→ Task instructions:
a) In the hq.py documentation, what units are used for the value of 'temporal_corr_length'?
b) Repeat the passage of the hq.py documentation starting at "Usage: hq.py [options]" and ending at "threads, e.g. --multiprocs=4.".

____ Document excerpt

The script :program:`hq.py` is used to calculate the HQ part of :ref:`equation 1 <equation1>`.  It requires for input the spatial distance array (see section :ref:`distance`) and the 
hsigma slice files created with :program:`hsigma.py`.  
:ref:`Equation 2 <equation2>` uses a parameter l\ :sub:`t` for specifying the temporal covariance D.  In the inversion code, a constant value of l\ :sub:`t` is used, and is defined in the configuration file with key name 'temporal_corr_length'.  The units for this value are in days.

Example::

        temporal_corr_length = 7.0


The output from :program:`hq.py` are HQ slice files, and :math:`HQH^T` matrix from equation 1.

Usage
+++++

        **hq.py** is run with::

                Usage: hq.py [options] receptor_file sigma_file

                where 
                        receptor_file : file containing footprint file names, 1 line per receptor
                        sigma_file    : file with sprior uncertainty values.  Can be either a numpy save file of dimension ntimesteps x ncells, 
                                        or a netcdf file with 'sigma' variable of dimensions ntimesteps x nlat x nlon

                Options:
                  -h, --help            show this help message and exit
                  -m MULTIPROCS, --multiprocs=MULTIPROCS
                                        Use multiple threads, e.g. --multiprocs=4.
                  -c CONFIG, --config=CONFIG
                                        set configuration file to use.  Default is
                                        'config.ini'


                Required input files:
                        hsigma slice files
                        spcov.npy - spatial distance file

                Output
                        HQ slice files
                        HQHT array

________
____ Dataset excerpts

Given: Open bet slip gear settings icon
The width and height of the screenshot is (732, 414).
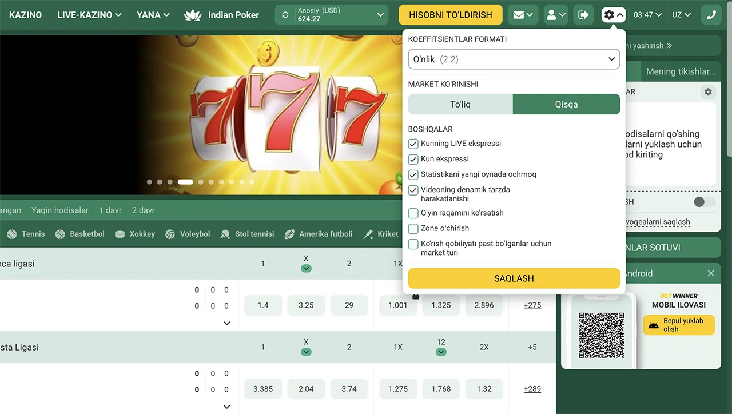Looking at the screenshot, I should click(708, 92).
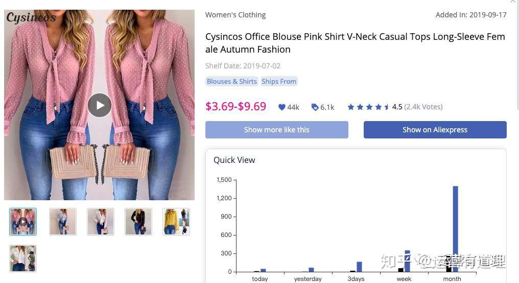Image resolution: width=519 pixels, height=283 pixels.
Task: Open the 2.4k Votes link
Action: [423, 107]
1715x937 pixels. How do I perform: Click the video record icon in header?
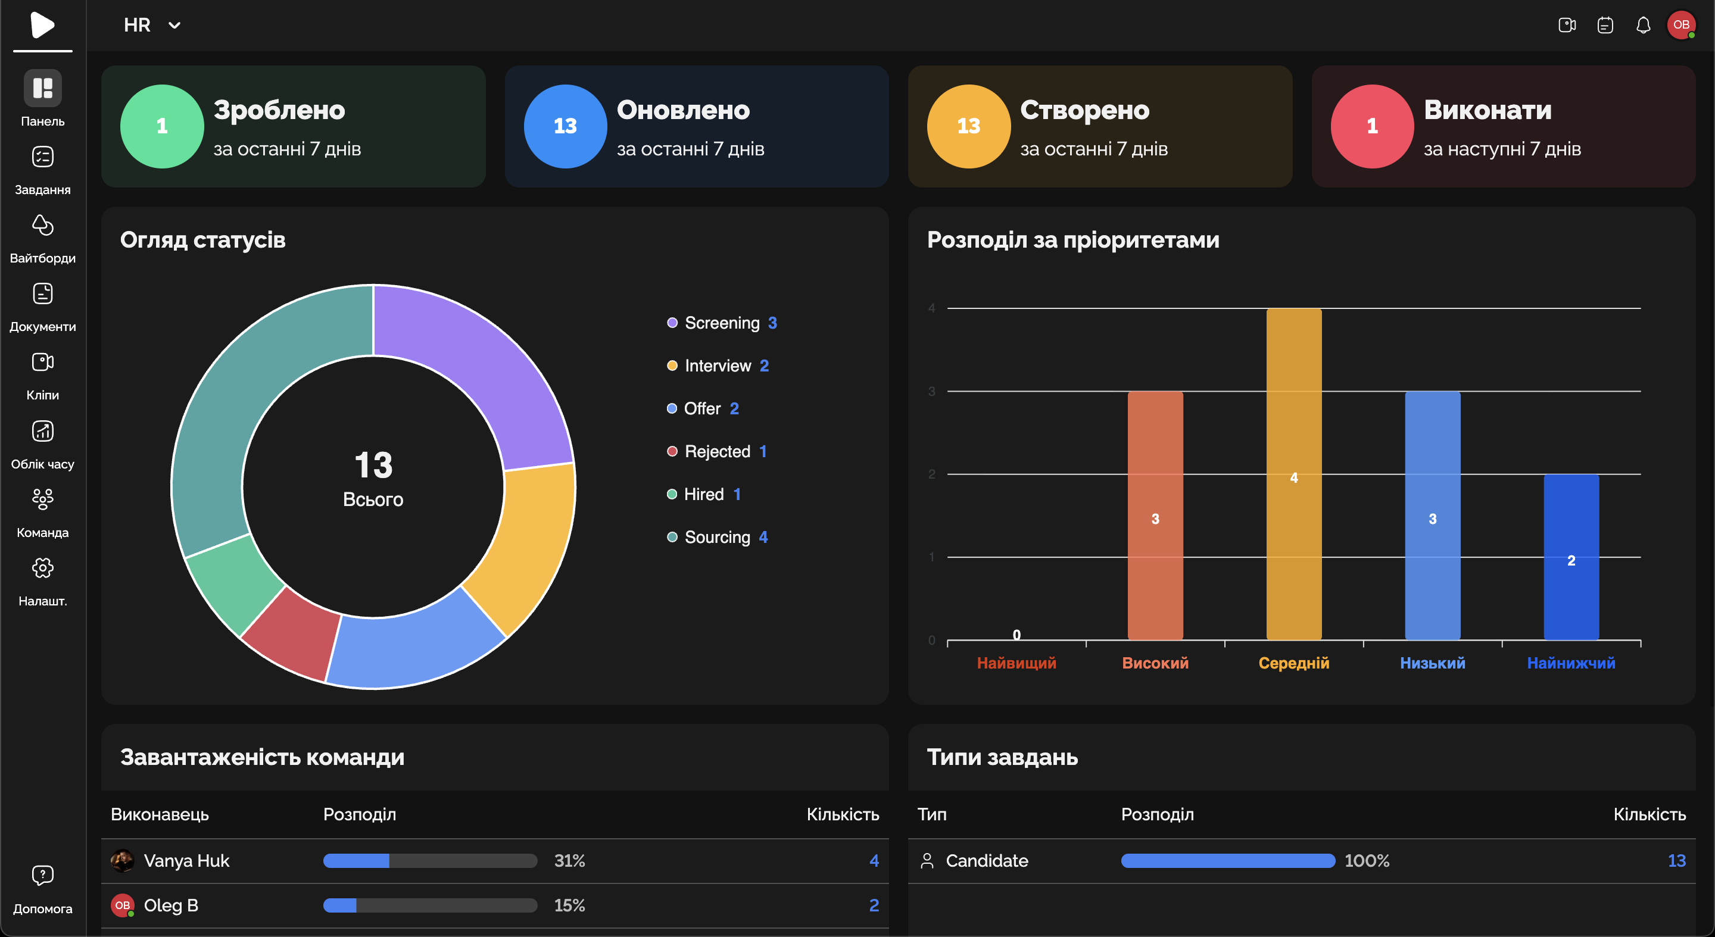coord(1567,25)
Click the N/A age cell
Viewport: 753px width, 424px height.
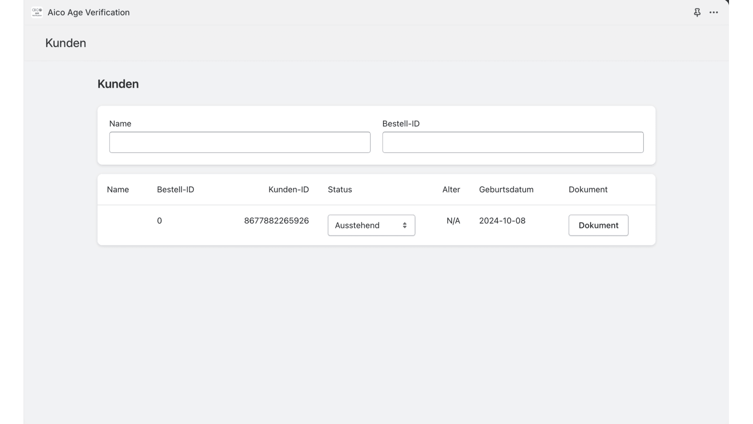tap(453, 221)
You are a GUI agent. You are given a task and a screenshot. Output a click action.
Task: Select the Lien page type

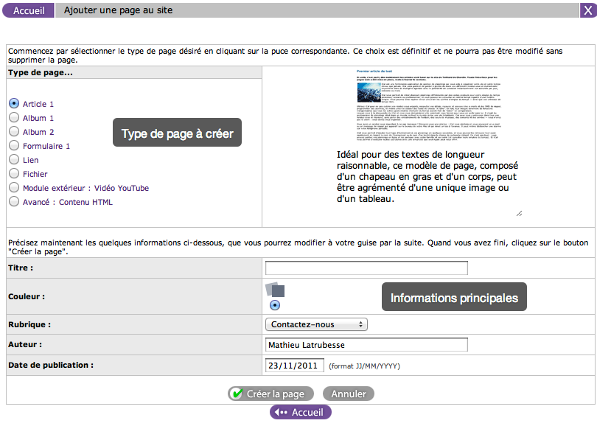pos(14,160)
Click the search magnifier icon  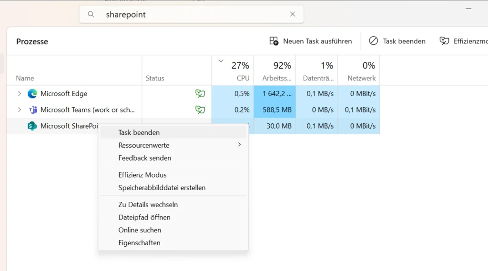(x=91, y=14)
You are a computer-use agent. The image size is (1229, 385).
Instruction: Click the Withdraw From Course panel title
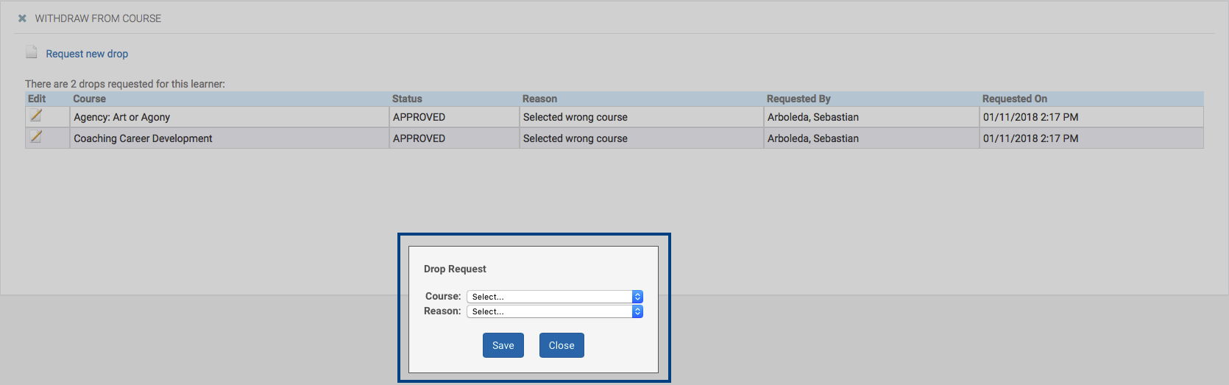coord(98,18)
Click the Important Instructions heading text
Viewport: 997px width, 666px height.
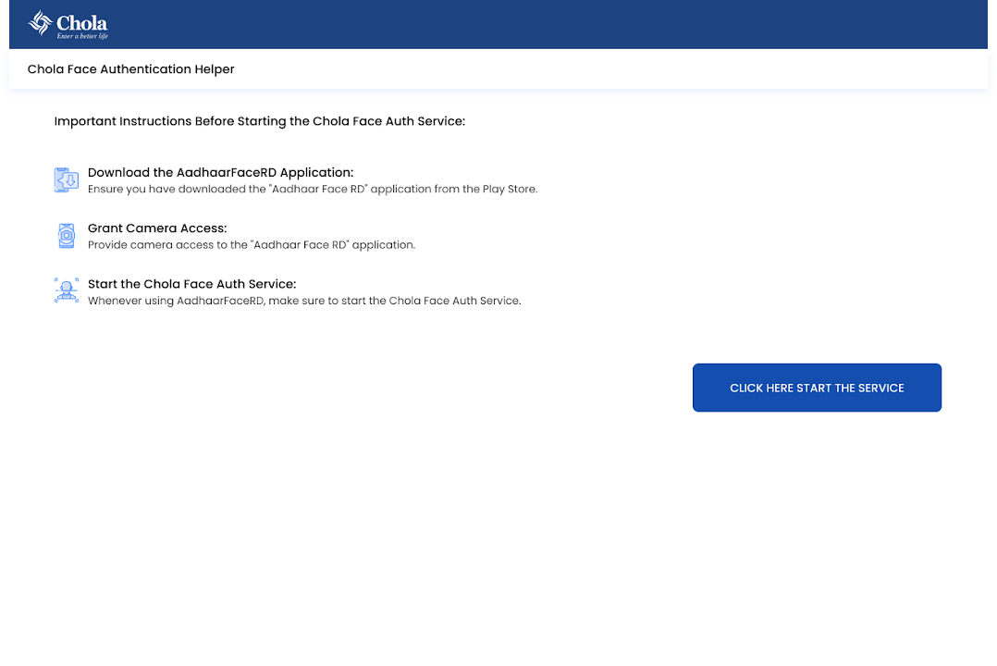pyautogui.click(x=259, y=121)
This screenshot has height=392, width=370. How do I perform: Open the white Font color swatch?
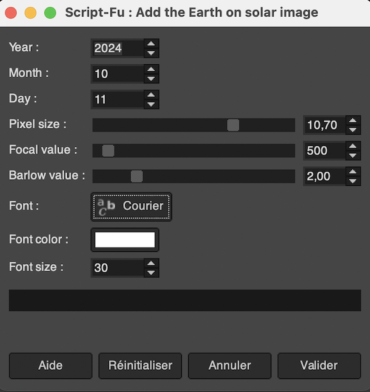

________

→ Task responses:
a) Days.

b)
Usage: hq.py [options] receptor_file sigma_file

                where 
                        receptor_file : file containing footprint file names, 1 line per receptor
                        sigma_file    : file with sprior uncertainty values.  Can be either a numpy save file of dimension ntimesteps x ncells, 
                                        or a netcdf file with 'sigma' variable of dimensions ntimesteps x nlat x nlon

                Options:
                  -h, --help            show this help message and exit
                  -m MULTIPROCS, --multiprocs=MULTIPROCS
                                        Use multiple threads, e.g. --multiprocs=4.